Casey Duggan It’s sentimental, ridiculously long and only occasionally funny
Kamila Bell This is a coming of age storyline that you've seen in one form or another for decades. It takes a truly unique voice to make yet another one worth watching.
Cassandra Story: It's very simple but honestly that is fine.
NateWatchesCoolMovies Pains me to say this, but London Boulevard is a whole lot of nothing. Like, a disgraceful amount of nothing when you step back and look at the talent involved. I read a review on IMDb saying that "every element of this film is so right, but how did it end up so wrong?".. Sad to say, I couldn't agree more. This is one unfocused, meandering, royal catastrophe. Where does the blame lay? Who can say, really.. I don't want to lay it on the director, even though his only other feature, Mojave, was pretty dismal, but he'll find his groove. The cast is capable and willing, none of them totally phoning it in. No, I feel like it's the script, a botch job of a story consisting of scenes mired in a never-ending doldrum where nothing ever really goes anywhere and the characters get caught up in the purgatorial nonsense of it all. Colin Farrell is a tough guy who is hired to act as pseudo-bodyguard to a reclusive, neurotic film star (Keira Knightley), after which all sorts of freak occurrences and oddball Brit-bag characters get in the way. He's got a wayward sister to protect (Anna Adriel), a volatile partner in petty crime (Ben Chaplin) a nosy DI on his trail (Eddie Marsan) and all these chess pieces converge upon the arrival of London's most fearsome crime boss (Ray Winstone), who has a bag of bones to pick with Farrell for a number of different and equally muddled reasons. Winstone tries to pull him back into the game with vague homoerotic intimidation, Knightley wistfully wallows in depression with her druggie friend (David Thewlis, looking like he forgot to read the script) and hides from paparazzos, the story clumps along missing every beat and wasting a decent score as well as some stylish flourishes on events that no one seems to care about, least of all the audience. Perhaps that's why Farrell scowls his way through the whole thing, and not in a smouldering, potent way either, more like a confused, begrudging participant in a pointless exercise. They really should have gotten their act together a little more with a cast and budget like this, found a better script and given us something worth seeing. Instead we're given the cinematic equivalent of a pocket of lint, promising on the outside before we look in, ripe with potential but filled with nothing remotely worthwhile once we look inside. Shame.

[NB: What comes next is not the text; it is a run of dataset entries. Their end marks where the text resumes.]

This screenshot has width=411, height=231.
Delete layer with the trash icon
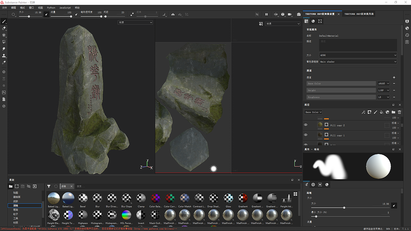pyautogui.click(x=399, y=112)
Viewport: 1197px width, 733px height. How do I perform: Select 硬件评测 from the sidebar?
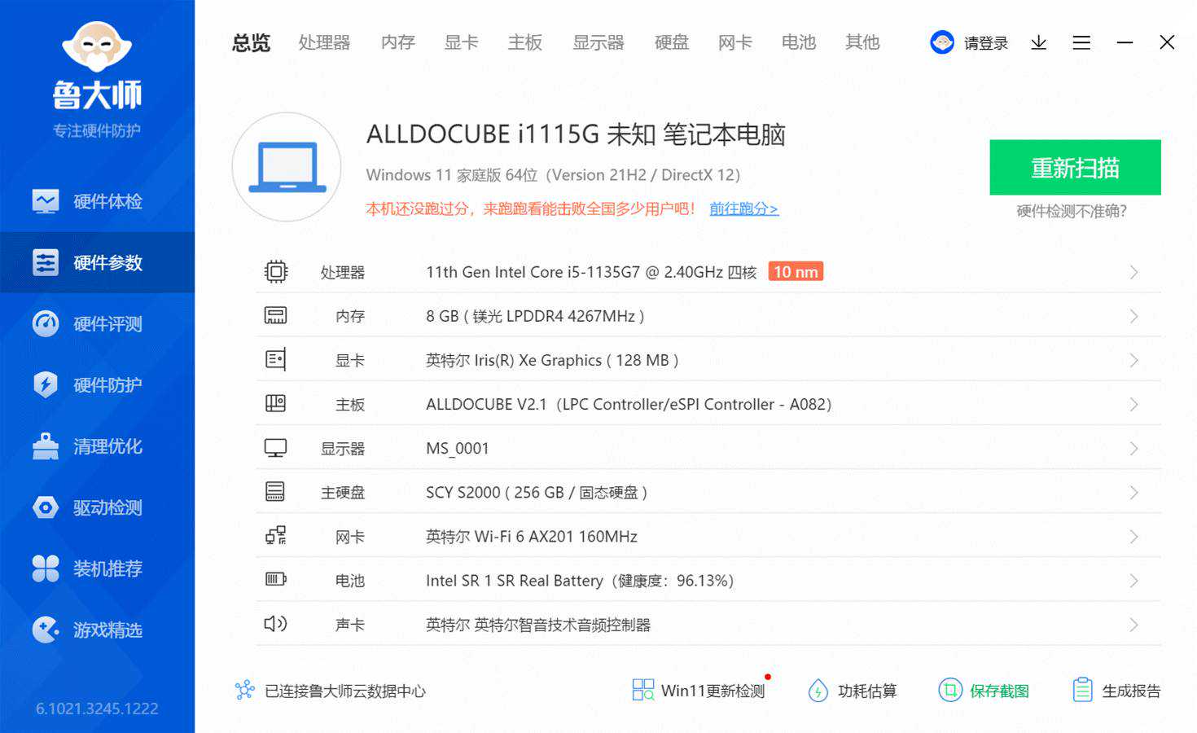pyautogui.click(x=97, y=324)
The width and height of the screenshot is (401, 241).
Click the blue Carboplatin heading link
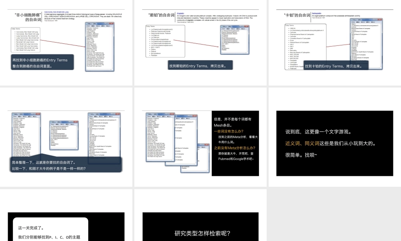(x=317, y=13)
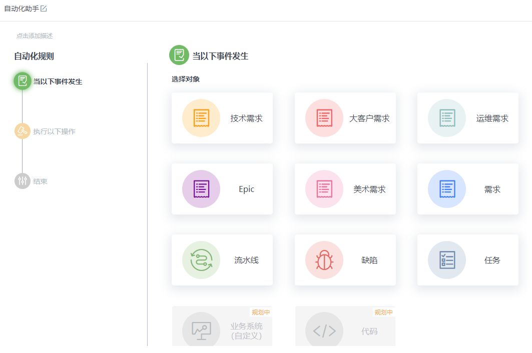Image resolution: width=532 pixels, height=353 pixels.
Task: Select the 执行以下操作 step icon
Action: pyautogui.click(x=22, y=131)
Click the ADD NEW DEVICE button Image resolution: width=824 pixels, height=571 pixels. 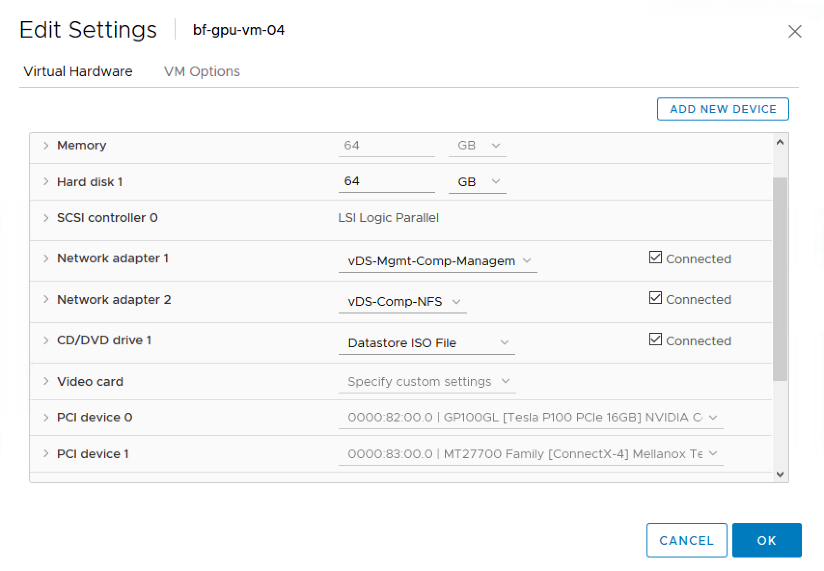[x=723, y=109]
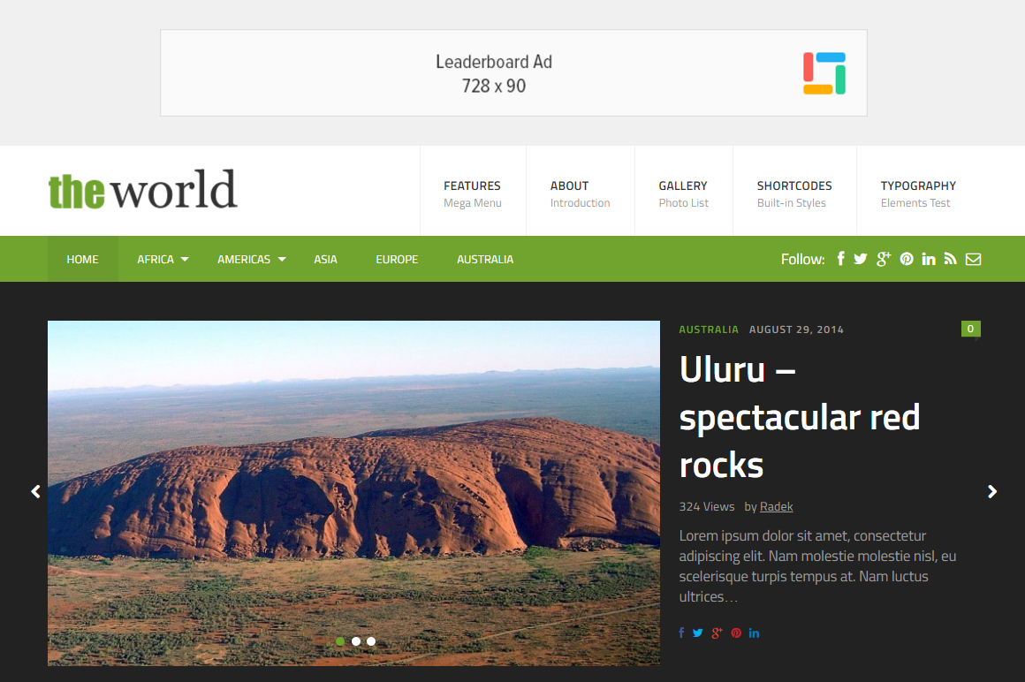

Ole Sandbaek Joergensen I have been wanting to see this for some time, there is just something special about British action movies, the language is just so much cooler and the characters for some reason gets more evil without being anything different or doing anything different then what they would if it had been an American flick.This is just moving a bit slow, there are some very nice scenes and good dialogs, but the pace of the movie is a bit boring. It never really gets into fourth gear, sometimes gets up to the third, but never higher and that is a shame. The acting is great, the characters also great, the scenery very fitting and the story also quit good, but the fast paced, hard hitting action is missing.
siderite This is one of Collin Farrell's better movies, I would say. He actually plays a man with a complex personality and large emotional range. Unfortunately the plot of the film is somewhat thin. You have this London underground which immediately attacks freshly freed from jail Mitchel. He has it so tough to stay straight, with offers for more or less disreputable jobs and a lot of "gangsta" shenanigans that don't really make any sense if you look at it from afar. The obsession of the gangster boss with Mitchel is as difficult to explain as is Mitchell's inability to use his God given skills to get out of a sticky situation.It's not that the movie is bad, it's that the story is pretty obvious and teaches nothing. There is no humor, Knightley as a love interest was never my cup of tea and by now it's gotten really old, and the London gangsters and their propensity for showing off is not the crowd pleaser that it used to be.So, sorry, an average film with pretty good actors is still an average film.
Marc_Lowell It's too bad the rest of the film was not as interesting as the graphics used in the opening and closing credits (I don't think talking about the closing credits can be described as a "spoiler"). This is the kind of film I would describe as a British version of the American genre "mumble-corp". It's one of the few times I wished I had set my preferences to show subtitles along with the English version of the film. The greatest crime perpetrated in this film is that good actors capable of so much better actually got paid for the rote performances they all turned in. The British gangster genre is something that stands on its own for the sheer villainy of the bad guys. However, the histrionic levels of punishment meted out by these gangsters is so over the top that you have to ask yourself: "Was that really necessary?". In the words of the late Toronto film critic, John Harkness, "Wait until it comes out in video and then don't rent it."